By VINDU GOEL • New York Times

SAN FRANCISCO – Verizon, seeking to build an array of digital businesses that can compete for users and advertising with Google and Facebook, announced Monday that it was buying Yahoo's core internet business for $4.83 billion in cash.

The deal, which was reached over the weekend, unites two titans of the early internet, AOL and Yahoo, under the umbrella of one of the nation's largest telecommunications companies. Verizon bought AOL for $4.4 billion last year. Now it will add Yahoo's consumer services — search, news, finance, sports, video, e-mail and the Tumblr social network — to a portfolio that includes AOL as well as popular sites like the Huffington Post.

The fate of Yahoo's chief executive, Marissa Mayer, who came under sharp shareholder criticism for failing to arrest the company's long downward spiral during her four-year tenure, is unclear.

In an interview, Mayer said, "I plan to stay. I love Yahoo, and I want to see it into its next chapter." But she and Tim Armstrong, chief executive of AOL, said it had not yet been decided if she would have a role at the company after the deal closes in early 2017.

If she is terminated, she will be due severance of about $57 million. If she received that payout, her total compensation from Yahoo for her service so far would be about $218 million, according to the compensation research firm Equilar.

Verizon, which has a vast amount of information about its customers' internet use, hopes the combination will help it create a strong No. 3 challenger to Google and Facebook for digital advertising revenue.

Armstrong said the acquisition strengthens Verizon's offerings to advertisers and consumers and gives it much more scale, since Yahoo claims 1 billion users who visit at least once a month.

"This deal is a leap forward from serving millions of customers to billions," Armstrong said in an interview. "Yahoo is one of the most powerful brands on the planet."

Verizon plans to keep most of Yahoo's current products, including its still-popular e-mail service, and invest in them to make them stronger. "Our strategy is to structure ourselves as a house of brands," Armstrong said. However, he said that Verizon has not yet decided what it wants to do in search, an area where Yahoo has waged a losing fight against Google for a decade.

### Problem details
Decide whether each statement agrees with the article on Verizon's purchase of Yahoo. Answer yes or no for each, and quote the words from the article that settle it. (a) Verizon is paying cash for Yahoo's core internet business. (b) Verizon has already settled its plans for search. (c) The deal is expected to close in late 2016. The listing that comes next is drawn from a separate source and has no connection to the Verizon article.

### Dataset records
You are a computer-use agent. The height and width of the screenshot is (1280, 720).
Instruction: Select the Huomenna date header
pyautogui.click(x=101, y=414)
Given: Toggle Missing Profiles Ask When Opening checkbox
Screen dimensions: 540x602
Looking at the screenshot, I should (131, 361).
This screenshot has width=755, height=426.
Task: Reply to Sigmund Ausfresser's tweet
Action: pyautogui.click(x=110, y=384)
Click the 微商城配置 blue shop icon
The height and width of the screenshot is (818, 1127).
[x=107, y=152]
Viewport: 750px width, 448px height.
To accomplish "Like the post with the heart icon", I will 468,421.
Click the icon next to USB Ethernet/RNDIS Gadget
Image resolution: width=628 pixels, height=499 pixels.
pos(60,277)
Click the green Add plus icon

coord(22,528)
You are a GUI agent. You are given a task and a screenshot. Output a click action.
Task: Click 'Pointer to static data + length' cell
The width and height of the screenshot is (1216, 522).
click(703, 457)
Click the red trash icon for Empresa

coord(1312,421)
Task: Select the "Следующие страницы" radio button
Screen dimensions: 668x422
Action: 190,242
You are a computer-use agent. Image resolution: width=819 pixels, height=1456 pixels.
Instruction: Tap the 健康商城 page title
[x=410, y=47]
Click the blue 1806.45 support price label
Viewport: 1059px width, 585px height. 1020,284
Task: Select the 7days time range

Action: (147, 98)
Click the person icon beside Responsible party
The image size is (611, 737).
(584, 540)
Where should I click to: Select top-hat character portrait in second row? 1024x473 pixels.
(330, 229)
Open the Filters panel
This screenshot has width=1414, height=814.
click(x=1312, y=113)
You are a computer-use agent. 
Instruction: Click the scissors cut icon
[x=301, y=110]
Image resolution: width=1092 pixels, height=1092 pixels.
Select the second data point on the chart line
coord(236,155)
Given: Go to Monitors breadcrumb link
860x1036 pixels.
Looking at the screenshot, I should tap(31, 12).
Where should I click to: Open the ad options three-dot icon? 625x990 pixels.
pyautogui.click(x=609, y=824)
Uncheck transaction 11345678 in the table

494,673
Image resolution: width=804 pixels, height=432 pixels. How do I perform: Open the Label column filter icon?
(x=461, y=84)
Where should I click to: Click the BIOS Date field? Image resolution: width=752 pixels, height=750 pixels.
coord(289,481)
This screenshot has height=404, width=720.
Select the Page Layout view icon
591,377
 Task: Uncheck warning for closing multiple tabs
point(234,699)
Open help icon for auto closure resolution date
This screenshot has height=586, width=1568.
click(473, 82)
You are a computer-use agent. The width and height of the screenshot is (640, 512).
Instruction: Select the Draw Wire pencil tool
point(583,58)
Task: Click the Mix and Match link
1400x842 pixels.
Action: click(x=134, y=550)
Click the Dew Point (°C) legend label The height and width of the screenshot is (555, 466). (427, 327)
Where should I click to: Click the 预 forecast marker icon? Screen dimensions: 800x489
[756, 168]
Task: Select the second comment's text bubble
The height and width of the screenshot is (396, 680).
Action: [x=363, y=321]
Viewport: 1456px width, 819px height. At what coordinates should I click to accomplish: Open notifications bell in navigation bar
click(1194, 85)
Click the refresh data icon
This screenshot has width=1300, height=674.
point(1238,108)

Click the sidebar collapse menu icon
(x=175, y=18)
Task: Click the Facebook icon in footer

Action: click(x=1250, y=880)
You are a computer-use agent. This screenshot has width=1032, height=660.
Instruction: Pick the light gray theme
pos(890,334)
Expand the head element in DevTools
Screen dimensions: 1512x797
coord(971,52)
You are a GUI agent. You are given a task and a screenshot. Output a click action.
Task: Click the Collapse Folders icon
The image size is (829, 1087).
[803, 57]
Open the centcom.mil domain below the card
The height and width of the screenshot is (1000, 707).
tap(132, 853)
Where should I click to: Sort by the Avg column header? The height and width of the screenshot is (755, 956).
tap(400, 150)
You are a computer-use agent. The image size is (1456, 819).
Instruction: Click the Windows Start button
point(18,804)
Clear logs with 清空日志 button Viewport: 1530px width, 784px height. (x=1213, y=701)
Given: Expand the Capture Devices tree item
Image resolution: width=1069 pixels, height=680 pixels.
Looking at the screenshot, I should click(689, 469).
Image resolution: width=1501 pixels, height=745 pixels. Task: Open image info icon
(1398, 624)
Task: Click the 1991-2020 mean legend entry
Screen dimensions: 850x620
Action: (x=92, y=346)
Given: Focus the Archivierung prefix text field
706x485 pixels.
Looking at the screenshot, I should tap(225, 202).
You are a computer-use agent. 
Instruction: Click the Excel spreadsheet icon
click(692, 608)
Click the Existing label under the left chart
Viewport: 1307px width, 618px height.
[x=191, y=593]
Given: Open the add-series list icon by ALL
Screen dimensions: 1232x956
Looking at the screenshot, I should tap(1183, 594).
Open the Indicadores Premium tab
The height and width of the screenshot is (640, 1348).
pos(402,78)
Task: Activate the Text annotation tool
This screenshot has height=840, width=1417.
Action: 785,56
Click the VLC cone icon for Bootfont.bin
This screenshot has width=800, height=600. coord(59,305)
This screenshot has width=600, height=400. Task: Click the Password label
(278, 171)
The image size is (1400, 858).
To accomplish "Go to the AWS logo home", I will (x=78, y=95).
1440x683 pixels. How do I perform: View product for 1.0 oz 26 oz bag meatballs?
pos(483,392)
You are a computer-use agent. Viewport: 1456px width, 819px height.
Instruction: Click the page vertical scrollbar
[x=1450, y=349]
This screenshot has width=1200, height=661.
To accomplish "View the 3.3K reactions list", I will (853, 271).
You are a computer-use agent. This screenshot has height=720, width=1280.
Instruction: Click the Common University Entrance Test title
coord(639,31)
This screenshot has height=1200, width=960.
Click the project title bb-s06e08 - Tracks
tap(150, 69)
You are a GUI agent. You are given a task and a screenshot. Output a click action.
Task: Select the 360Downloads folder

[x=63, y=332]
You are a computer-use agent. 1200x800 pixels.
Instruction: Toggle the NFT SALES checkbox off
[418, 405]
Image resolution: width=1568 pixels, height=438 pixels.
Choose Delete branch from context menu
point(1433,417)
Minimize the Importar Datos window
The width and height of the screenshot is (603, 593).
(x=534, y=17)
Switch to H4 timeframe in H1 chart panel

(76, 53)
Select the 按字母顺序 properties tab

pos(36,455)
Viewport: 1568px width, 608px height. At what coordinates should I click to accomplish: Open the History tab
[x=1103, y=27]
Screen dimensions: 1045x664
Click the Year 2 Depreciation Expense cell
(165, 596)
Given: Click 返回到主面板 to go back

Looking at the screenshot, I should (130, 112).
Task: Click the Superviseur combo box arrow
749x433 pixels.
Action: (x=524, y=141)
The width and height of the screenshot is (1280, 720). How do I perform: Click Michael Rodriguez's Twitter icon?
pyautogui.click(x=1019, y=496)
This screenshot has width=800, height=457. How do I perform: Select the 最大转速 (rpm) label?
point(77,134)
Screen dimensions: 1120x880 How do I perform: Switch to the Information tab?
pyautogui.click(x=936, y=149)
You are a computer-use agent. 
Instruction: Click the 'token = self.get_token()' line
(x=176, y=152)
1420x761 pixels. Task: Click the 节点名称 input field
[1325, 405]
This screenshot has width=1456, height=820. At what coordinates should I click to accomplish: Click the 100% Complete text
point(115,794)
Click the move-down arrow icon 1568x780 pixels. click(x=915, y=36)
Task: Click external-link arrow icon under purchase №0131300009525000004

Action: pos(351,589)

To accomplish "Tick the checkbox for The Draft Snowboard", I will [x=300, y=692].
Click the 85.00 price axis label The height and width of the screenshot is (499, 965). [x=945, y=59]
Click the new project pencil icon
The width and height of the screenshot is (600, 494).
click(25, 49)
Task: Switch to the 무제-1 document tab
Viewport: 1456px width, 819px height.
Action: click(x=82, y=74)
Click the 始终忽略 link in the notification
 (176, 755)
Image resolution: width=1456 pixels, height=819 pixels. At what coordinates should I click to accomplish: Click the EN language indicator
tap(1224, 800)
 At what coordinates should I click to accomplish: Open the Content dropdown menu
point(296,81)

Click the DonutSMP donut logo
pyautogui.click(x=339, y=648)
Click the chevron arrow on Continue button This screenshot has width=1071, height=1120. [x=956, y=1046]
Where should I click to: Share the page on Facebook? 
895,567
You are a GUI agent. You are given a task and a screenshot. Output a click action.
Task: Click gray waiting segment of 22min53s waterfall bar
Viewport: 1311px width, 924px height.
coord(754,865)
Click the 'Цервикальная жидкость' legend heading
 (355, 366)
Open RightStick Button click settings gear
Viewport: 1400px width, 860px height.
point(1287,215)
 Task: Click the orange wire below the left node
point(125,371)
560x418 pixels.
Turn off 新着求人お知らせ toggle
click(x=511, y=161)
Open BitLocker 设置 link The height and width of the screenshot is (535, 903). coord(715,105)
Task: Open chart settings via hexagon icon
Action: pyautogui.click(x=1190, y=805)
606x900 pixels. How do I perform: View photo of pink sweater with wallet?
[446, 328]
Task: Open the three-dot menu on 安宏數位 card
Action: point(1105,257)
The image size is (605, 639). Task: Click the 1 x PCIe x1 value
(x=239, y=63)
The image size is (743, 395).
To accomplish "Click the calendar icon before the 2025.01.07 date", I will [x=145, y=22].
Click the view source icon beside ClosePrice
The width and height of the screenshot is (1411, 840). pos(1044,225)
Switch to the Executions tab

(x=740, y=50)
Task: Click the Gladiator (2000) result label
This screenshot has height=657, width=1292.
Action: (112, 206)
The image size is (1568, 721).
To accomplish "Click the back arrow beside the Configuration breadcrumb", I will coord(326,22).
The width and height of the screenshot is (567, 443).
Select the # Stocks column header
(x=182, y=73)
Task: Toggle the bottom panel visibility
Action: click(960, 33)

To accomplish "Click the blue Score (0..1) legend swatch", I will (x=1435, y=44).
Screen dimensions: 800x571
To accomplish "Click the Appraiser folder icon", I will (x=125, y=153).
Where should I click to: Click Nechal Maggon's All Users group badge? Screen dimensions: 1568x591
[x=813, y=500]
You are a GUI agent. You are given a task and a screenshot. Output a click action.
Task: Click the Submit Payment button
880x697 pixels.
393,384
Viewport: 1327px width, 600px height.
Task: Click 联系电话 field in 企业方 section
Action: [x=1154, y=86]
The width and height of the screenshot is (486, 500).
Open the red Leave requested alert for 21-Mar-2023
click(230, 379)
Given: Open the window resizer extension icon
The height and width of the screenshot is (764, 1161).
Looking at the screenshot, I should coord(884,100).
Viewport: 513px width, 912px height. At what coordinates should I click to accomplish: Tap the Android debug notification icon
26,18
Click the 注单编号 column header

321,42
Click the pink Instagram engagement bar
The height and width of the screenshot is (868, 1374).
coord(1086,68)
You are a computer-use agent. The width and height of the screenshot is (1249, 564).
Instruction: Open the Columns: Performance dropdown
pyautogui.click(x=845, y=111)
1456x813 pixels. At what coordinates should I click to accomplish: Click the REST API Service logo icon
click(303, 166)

### Task answer
(a) Yes: "buying Yahoo's core internet business for $4.83 billion in cash."
(b) No: "Verizon has not yet decided what it wants to do in search"
(c) No: "after the deal closes in early 2017"